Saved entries
* * * *
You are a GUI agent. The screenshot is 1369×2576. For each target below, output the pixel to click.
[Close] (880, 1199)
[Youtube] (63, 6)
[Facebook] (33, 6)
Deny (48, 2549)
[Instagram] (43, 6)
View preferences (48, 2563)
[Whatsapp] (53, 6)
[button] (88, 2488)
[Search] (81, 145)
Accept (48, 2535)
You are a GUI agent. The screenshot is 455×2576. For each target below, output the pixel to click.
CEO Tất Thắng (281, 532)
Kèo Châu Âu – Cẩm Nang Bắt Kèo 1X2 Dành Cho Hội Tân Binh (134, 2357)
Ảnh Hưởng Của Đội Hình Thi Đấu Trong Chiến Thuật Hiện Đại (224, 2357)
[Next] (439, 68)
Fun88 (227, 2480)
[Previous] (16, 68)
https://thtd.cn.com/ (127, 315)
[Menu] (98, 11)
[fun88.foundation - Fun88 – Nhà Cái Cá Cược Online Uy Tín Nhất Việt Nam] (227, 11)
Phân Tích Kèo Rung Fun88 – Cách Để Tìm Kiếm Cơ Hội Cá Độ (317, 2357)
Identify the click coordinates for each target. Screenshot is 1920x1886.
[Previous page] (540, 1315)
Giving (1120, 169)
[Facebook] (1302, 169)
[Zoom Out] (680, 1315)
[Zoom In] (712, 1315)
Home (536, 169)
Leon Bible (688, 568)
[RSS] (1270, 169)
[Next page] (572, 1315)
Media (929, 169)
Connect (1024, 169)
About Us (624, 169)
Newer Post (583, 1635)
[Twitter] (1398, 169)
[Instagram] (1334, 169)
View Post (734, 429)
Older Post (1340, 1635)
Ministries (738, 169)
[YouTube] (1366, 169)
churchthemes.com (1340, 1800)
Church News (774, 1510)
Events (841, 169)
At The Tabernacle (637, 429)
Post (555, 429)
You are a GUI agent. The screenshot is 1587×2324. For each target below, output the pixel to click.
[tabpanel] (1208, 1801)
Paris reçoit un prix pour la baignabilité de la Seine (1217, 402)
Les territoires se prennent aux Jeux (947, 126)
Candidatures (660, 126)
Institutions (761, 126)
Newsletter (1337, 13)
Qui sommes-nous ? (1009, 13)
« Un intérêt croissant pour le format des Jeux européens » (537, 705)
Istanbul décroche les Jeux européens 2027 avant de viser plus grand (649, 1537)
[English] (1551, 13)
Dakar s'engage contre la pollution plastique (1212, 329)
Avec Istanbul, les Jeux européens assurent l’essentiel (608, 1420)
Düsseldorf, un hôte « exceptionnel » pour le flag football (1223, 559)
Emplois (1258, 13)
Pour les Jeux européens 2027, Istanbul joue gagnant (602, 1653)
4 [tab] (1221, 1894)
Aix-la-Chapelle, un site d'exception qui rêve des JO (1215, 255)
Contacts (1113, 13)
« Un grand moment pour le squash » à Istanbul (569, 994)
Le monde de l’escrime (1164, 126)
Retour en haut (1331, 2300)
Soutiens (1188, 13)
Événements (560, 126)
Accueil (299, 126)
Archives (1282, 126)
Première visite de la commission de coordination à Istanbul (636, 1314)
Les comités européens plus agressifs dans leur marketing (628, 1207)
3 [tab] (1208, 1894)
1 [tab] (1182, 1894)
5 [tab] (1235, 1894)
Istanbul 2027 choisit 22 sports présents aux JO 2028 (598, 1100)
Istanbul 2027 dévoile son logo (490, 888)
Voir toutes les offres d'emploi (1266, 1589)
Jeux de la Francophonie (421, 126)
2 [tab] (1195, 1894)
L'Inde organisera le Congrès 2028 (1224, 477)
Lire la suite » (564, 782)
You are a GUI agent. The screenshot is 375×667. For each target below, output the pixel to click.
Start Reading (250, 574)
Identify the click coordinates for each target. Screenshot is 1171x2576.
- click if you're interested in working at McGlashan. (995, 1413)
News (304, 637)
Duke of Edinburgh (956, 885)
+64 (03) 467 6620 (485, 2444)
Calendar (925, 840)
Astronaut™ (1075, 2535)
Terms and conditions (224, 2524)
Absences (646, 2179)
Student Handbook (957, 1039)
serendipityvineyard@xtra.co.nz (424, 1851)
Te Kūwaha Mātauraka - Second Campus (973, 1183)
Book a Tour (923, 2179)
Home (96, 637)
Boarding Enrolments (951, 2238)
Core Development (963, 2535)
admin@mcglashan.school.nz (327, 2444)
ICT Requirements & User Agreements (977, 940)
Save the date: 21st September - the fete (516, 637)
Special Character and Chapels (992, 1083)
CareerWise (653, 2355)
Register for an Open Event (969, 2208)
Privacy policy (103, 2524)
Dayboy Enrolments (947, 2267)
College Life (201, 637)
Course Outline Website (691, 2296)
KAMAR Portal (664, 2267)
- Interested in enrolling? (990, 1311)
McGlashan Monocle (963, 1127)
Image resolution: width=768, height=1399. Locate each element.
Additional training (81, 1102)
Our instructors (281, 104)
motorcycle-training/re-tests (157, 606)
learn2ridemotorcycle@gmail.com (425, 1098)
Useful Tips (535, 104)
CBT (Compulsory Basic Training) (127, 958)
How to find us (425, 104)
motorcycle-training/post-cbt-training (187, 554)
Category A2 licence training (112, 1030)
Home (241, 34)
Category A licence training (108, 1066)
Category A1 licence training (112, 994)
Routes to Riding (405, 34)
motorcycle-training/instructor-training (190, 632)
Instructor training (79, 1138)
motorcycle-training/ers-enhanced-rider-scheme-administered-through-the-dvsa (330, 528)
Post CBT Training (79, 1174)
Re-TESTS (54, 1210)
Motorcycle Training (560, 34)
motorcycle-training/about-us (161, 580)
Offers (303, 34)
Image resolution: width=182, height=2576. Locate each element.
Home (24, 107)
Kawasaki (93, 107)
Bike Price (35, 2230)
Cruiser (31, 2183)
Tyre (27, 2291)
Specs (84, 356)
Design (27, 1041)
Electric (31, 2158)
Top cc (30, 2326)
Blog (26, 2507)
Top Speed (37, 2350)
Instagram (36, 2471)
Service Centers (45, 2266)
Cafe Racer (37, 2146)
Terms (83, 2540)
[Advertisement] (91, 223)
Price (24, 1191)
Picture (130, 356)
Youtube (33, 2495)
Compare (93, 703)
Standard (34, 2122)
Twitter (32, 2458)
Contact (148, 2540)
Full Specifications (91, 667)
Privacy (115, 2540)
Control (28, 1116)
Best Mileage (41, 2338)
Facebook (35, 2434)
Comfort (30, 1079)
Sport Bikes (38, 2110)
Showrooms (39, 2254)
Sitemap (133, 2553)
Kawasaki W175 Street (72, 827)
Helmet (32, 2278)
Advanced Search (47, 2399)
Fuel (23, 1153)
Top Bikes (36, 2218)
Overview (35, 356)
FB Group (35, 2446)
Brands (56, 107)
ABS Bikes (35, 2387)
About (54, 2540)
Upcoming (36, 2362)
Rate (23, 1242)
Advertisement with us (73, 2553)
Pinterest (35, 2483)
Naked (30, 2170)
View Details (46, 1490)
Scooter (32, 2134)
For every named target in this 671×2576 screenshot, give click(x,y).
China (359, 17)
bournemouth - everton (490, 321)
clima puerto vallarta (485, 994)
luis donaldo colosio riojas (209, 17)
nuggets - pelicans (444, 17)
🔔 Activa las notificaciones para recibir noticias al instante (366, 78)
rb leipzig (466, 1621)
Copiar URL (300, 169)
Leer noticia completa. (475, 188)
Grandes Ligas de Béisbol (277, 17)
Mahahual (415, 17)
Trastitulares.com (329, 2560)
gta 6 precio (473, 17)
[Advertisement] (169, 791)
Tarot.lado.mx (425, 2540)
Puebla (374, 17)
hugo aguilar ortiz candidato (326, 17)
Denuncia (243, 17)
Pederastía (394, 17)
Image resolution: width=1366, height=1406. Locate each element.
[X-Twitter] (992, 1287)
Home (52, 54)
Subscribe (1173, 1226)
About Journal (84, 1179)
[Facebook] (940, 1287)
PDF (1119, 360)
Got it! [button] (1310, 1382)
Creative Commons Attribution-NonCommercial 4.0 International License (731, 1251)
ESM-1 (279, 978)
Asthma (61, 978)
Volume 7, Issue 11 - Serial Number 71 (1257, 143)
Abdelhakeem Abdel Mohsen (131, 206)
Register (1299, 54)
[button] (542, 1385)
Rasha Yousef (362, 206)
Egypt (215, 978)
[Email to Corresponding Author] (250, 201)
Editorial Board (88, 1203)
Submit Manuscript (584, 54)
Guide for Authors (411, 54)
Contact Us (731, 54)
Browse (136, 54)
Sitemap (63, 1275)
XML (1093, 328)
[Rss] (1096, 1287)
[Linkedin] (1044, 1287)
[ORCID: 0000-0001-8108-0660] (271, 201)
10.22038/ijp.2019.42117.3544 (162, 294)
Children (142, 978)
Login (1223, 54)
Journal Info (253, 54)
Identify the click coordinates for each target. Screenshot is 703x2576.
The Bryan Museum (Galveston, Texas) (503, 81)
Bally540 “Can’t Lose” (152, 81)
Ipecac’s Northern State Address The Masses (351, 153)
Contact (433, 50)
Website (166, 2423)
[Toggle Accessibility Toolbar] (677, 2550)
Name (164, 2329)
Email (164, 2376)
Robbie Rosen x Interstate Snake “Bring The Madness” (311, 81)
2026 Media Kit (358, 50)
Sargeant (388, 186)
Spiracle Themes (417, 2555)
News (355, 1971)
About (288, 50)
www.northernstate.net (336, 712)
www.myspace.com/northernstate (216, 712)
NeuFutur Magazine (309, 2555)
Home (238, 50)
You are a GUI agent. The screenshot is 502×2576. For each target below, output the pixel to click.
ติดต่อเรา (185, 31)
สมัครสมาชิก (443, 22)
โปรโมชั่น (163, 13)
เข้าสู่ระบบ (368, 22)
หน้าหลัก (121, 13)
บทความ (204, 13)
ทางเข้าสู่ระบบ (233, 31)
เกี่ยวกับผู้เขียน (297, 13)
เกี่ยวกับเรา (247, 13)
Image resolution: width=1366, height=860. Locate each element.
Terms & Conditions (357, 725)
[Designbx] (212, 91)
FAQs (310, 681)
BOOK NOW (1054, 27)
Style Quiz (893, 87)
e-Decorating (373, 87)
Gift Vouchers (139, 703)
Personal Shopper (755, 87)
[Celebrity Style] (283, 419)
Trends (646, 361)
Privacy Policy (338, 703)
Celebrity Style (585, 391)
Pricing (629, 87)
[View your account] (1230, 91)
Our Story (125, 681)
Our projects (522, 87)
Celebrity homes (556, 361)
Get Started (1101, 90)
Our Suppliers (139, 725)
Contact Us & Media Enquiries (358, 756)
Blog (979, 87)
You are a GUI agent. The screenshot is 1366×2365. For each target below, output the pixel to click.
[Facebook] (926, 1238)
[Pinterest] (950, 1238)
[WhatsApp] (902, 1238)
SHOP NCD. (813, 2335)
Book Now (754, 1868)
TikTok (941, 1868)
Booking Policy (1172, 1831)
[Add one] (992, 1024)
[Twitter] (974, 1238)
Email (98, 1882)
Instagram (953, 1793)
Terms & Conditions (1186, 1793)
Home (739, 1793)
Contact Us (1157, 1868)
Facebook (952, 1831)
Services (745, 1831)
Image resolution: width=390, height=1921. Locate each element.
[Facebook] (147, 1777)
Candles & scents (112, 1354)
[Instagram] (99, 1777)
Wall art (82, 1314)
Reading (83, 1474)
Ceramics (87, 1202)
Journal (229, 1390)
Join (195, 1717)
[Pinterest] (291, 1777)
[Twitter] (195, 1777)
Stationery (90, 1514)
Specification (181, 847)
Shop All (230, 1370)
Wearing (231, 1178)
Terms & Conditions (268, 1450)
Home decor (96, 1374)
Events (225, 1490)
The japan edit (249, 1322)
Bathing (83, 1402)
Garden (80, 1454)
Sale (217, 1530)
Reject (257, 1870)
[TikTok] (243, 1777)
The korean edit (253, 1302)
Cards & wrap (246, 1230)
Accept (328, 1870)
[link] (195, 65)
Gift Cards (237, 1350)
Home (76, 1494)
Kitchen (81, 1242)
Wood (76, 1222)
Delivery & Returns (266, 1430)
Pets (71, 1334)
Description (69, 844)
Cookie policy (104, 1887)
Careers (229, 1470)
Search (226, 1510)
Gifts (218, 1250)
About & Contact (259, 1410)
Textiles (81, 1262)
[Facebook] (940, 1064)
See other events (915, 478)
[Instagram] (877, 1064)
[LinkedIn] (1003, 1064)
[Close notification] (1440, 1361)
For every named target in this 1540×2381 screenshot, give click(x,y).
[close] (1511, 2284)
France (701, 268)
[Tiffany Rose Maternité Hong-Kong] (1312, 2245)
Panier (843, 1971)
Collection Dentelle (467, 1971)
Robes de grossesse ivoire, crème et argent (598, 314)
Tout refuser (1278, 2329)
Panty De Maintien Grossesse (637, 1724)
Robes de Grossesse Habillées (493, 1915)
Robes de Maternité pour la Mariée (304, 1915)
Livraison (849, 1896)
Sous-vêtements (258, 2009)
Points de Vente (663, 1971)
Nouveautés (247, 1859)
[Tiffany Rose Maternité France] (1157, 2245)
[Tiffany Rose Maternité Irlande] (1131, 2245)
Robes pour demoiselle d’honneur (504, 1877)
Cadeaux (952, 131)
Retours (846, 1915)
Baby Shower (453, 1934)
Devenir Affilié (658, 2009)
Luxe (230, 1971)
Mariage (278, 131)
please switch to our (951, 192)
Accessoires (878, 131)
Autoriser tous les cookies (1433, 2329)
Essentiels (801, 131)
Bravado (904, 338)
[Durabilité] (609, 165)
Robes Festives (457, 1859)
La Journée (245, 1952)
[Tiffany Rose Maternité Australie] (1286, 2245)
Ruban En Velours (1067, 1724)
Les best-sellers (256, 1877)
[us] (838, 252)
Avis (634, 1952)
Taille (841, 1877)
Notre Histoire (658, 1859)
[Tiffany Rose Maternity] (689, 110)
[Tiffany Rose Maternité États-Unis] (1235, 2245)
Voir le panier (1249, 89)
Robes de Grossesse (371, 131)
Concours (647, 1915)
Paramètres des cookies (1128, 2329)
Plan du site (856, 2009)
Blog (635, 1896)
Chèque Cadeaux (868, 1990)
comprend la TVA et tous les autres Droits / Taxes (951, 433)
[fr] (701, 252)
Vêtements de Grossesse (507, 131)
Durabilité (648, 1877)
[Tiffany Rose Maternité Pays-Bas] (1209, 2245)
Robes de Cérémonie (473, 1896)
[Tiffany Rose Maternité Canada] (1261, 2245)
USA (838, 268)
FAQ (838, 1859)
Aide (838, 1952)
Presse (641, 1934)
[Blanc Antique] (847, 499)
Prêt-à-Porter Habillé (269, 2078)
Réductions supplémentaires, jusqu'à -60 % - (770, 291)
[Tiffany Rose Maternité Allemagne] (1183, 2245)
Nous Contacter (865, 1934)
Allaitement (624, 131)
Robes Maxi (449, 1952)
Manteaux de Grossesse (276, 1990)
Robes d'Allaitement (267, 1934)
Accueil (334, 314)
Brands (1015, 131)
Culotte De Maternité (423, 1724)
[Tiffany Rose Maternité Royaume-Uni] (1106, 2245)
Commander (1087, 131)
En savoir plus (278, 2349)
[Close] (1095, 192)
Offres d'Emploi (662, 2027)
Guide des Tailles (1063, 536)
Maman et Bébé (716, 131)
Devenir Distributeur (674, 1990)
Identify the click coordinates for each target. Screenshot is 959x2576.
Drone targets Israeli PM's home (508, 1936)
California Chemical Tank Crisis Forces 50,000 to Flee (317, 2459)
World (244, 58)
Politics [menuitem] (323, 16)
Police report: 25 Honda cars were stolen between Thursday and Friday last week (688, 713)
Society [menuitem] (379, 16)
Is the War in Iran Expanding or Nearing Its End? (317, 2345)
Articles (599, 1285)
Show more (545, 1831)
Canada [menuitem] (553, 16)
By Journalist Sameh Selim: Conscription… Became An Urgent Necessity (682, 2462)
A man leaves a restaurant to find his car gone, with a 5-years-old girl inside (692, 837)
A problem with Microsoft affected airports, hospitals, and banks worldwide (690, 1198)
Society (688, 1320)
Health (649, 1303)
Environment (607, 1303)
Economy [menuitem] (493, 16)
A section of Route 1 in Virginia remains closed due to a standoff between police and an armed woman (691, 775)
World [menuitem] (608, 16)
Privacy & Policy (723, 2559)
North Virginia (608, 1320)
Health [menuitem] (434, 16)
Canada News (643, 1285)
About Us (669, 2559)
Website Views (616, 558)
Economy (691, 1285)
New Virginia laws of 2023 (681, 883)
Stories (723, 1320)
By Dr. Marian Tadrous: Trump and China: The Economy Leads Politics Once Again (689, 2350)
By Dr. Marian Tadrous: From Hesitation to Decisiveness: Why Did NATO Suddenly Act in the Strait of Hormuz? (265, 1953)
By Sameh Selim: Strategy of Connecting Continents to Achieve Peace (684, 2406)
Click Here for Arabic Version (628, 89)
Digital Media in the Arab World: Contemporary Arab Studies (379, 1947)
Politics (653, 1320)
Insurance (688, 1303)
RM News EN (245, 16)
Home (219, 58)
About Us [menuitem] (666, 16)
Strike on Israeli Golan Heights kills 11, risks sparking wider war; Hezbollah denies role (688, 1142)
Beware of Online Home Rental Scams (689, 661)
* * * *
*WHAT THE TASK ASKS*
Working from the records above, write out verbatim only the lines from the line containing "[Advertisement] (91, 223)" through the line containing "FB Group (35, 2446)".

*EXERCISE RESULT*
[Advertisement] (91, 223)
Price (24, 1191)
Picture (130, 356)
Youtube (33, 2495)
Compare (93, 703)
Standard (34, 2122)
Twitter (32, 2458)
Contact (148, 2540)
Full Specifications (91, 667)
Privacy (115, 2540)
Control (28, 1116)
Best Mileage (41, 2338)
Facebook (35, 2434)
Comfort (30, 1079)
Sport Bikes (38, 2110)
Showrooms (39, 2254)
Sitemap (133, 2553)
Kawasaki W175 Street (72, 827)
Helmet (32, 2278)
Advanced Search (47, 2399)
Fuel (23, 1153)
Top Bikes (36, 2218)
Overview (35, 356)
FB Group (35, 2446)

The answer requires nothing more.